Jesus gave the disciples a tangible symbol representing what He was about to do so they nor we would forget the sacrifice He was about to make.

They were eating the Passover meal, which in itself is a remembrance, a memorial; A memorial of what? It was a time to remember the Israelites deliverance from Egypt. They did so by offering a lamb sacrifice. Now the Passover meal (Last Supper) is a going to represent the ultimate Lamb sacrifice (the Lamb of God) for His deliverance from sin.

Luke 22:24-27
As Jesus was pouring out His heart to His disciples one last time, they began to quarrel among themselves. Their human minds, like ours, cannot comprehend all Jesus was telling them. They were probably thinking about Jesus in terms of an earthly king. After all, He had been welcomed into the city a few days earlier as a King. (19:37-38).

Luke 22:31-37
Jesus' focus was on Simon. Jesus gave him another name-Peter, which means rock. But the change was not a replacement but an addition. Sometimes Scripture refers to him as Simon, sometimes as Peter, and sometimes as Simon Peter.
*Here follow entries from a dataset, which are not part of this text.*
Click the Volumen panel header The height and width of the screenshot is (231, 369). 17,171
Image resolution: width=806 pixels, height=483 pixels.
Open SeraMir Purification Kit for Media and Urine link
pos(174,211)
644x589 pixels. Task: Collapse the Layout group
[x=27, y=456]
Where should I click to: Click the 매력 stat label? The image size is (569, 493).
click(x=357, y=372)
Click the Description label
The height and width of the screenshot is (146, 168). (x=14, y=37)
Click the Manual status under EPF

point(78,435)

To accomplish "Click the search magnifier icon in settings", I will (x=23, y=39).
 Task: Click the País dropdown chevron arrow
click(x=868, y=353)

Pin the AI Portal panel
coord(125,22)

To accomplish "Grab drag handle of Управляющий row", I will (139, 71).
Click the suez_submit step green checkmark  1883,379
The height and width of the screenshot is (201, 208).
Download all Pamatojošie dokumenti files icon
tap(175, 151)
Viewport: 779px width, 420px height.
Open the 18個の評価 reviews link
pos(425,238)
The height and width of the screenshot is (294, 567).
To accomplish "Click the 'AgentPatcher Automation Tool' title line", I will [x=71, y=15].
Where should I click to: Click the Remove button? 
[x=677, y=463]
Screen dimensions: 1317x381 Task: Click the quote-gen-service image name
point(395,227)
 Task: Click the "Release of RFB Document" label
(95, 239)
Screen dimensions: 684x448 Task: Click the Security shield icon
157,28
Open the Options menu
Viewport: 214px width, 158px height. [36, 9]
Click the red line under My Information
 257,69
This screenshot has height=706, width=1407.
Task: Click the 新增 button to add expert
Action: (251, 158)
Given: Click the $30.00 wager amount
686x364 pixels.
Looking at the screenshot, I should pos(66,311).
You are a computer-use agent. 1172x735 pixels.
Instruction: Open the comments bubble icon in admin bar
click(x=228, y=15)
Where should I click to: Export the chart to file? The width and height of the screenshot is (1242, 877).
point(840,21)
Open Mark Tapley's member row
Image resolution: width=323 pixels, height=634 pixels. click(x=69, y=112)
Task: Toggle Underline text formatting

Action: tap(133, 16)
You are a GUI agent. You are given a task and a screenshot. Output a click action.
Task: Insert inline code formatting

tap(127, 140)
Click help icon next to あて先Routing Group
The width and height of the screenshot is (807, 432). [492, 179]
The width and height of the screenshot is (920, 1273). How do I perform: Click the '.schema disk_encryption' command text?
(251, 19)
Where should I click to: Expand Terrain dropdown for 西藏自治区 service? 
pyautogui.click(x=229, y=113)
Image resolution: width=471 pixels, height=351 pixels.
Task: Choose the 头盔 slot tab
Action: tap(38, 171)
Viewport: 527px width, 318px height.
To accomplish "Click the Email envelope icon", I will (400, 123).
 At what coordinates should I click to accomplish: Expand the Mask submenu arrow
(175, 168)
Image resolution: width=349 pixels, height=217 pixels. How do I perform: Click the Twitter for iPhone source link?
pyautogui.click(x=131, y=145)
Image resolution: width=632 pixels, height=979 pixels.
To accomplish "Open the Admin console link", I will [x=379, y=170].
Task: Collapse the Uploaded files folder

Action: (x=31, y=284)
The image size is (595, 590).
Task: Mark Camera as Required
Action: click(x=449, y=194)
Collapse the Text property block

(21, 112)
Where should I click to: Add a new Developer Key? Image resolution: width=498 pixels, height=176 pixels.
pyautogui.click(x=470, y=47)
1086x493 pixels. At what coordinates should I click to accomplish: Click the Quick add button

Some have suggested that the moment Jesus gave Simon the nickname "Rock," He sent him a subtle message. If He called him Simon, He was signaling that he was acting like his old self. If He called him Rock, He was commending him for acting the way he ought to be acting (See John MacArthur's Twelve Ordinary Men, W Publishing Group, p. 34).

The scripture reveals some of Simon Peter's personality and how he was ready to follow Jesus sometimes and then at other times, he balked.

Contrast this with Jesus. At any point along the road to Golgotha, Jesus could have stopped. He could have quit. He could have said, "This is too hard" or "This isn't worth it." But Jesus was obedient even to the point of death.

Ask: How do you relate to Simon Peter? In what situations do you find that you are
most fickle in your faith?

Fill in the blanks:  I've told God that I would ________, but when it came time to be obedient, I _________.

What is your definition of greatness?

Who are some people that you would classify as having achieved greatness?

How does Jesus' definition of greatness vary from our own?

Have you set aside your daily time with the Lord to become great in the world's
eyes at something that really has no eternal value?